• Stated task: Reproduce the lines from the start of the item position entries up to and including the line with "[x=519, y=234]", swapping "sidebar" for "navigation pane" and changing nothing else.

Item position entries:
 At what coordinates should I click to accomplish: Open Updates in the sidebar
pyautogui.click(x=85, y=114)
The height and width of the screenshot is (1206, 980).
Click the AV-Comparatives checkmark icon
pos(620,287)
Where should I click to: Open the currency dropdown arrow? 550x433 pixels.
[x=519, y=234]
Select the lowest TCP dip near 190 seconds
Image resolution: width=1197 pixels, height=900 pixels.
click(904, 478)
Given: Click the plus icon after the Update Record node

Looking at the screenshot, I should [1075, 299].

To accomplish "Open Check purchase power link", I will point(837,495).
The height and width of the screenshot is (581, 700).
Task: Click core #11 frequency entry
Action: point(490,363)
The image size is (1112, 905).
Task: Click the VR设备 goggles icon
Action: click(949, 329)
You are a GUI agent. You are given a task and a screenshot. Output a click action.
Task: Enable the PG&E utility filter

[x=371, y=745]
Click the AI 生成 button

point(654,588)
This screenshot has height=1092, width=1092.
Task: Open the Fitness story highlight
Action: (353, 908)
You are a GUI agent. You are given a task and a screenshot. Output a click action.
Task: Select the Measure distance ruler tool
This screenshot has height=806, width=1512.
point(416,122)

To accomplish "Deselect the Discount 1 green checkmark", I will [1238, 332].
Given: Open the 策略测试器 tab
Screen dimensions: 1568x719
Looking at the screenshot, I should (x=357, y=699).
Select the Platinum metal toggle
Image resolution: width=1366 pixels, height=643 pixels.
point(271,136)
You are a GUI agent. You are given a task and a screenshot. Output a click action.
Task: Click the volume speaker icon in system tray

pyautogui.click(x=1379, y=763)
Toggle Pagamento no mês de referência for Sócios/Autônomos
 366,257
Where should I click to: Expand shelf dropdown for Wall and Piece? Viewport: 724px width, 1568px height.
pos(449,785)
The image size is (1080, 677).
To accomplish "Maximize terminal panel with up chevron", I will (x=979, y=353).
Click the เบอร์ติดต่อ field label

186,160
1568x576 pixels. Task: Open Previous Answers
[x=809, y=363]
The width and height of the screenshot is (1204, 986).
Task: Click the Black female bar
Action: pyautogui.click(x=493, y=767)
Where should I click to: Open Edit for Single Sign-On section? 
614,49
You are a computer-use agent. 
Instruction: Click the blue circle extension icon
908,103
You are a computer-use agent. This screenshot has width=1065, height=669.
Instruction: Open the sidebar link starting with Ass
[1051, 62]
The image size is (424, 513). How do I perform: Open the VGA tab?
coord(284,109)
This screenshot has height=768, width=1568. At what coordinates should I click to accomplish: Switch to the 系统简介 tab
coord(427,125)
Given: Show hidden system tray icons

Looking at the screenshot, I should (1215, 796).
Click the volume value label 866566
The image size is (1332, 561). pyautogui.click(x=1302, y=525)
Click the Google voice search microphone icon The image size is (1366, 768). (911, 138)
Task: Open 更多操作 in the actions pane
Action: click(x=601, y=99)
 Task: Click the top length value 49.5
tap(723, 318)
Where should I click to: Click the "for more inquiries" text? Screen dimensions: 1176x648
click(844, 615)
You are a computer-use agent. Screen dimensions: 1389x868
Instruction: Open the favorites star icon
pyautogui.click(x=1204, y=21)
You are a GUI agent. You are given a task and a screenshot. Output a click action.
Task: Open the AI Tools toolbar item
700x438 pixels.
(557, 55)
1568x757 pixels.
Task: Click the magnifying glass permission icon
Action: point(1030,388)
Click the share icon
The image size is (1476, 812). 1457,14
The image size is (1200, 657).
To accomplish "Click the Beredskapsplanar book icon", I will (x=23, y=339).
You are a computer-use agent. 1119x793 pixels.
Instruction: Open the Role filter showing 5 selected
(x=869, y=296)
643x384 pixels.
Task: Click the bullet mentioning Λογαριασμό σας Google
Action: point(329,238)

• Correct output:
 At what coordinates should I click to accomplish: Open Updates in the navigation pane
pyautogui.click(x=85, y=114)
The height and width of the screenshot is (1206, 980).
Click the AV-Comparatives checkmark icon
pos(620,287)
Where should I click to: Open the currency dropdown arrow? 550x433 pixels.
[x=519, y=234]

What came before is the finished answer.